By Jean Gatera
When a Rwandan living in France confessed to setting fire on an iconic Cathedral in the French city of Nantes – which happened on 18th July– as usual groups of Rwandan exiles in Europe, mostly composed of genocide fugitives and their many sympathisers, tried to use the incident to tarnish Rwanda. “This man was a member of the RPF party in Rwanda,” claimed many social media accounts associated with genocidaires, or deniers of the 1994 Genocide against Tutsis.
French media reframed from mentioning the name of the suspect, only referring to him as “Emmanuel A.” Pro-genocidaire groups, however, using social media wasted no time leaking the name of the fire suspect as Emmanuel Abayisenga, and tried to disingenuously link him to the Rwandan community in France.
On its part the Rwandan diaspora organization in France – the decent, law abding people whom the genocide suspects consider sworn enemies – have issued a press statement making clear that the suspect was not in any way linked to them. The group, “Communauté Rwandaise de France” (CRF) reiterated its warning about dangerous elements of Rwandan origins living in France.
Saddened by the arson attack, CRF condemned it saying: “the individual (the suspect) is completely unknown to us. We do not know his track record or his motives.” CFR also reiterated some important points in its statement. “For many years we have not relented to alert the authorities of the presence in France of potentially dangerous individuals that committed the most serious crimes, who then fled Rwanda and its neighboring countries to evade justice.”

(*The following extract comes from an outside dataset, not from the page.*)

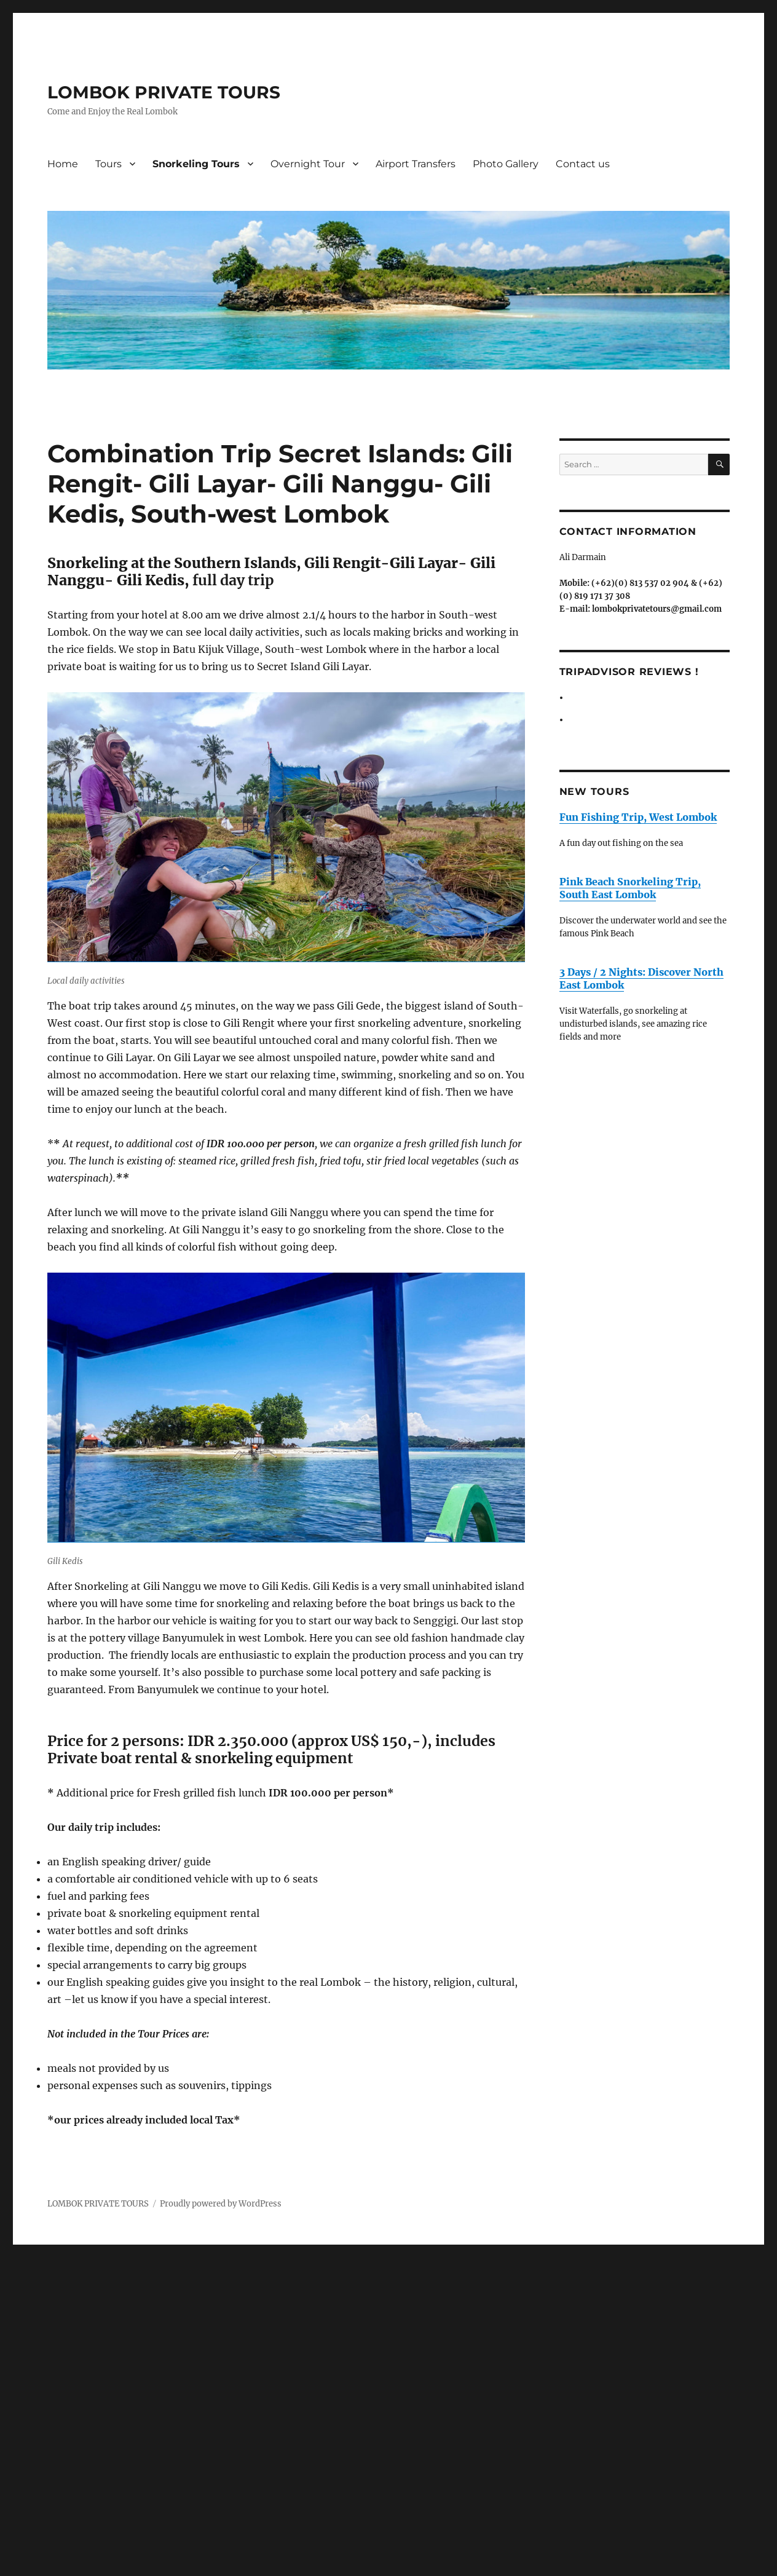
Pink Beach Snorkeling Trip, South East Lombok (630, 888)
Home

This was in obvious allusion to the genocide suspects in France. “No wonder the genocidaires are always trying to find anything to smear not only Kigali, but the community of non-criminal Rwandans. The latter are the genocidaires’ biggest threat!” a social media commentator said.
CRF, among its other activities, also often details how culprits of the 1994 Genocide against the Tutsi in Rwanda still operate, and indoctrinate their younger generations in the ideology of genocide.
French authorities had not yet publicly confirmed the identity of the suspect in the cathedral fire since, according to knowledgeable sources, asylum seekers sometimes change their identity to give themselves more chances of securing their asylum claims. “But even if it turned out to be true that the arsonist is a Rwandan asylum seeker, it would mean that the individual is at odds with Rwanda!” a Diaspora source said.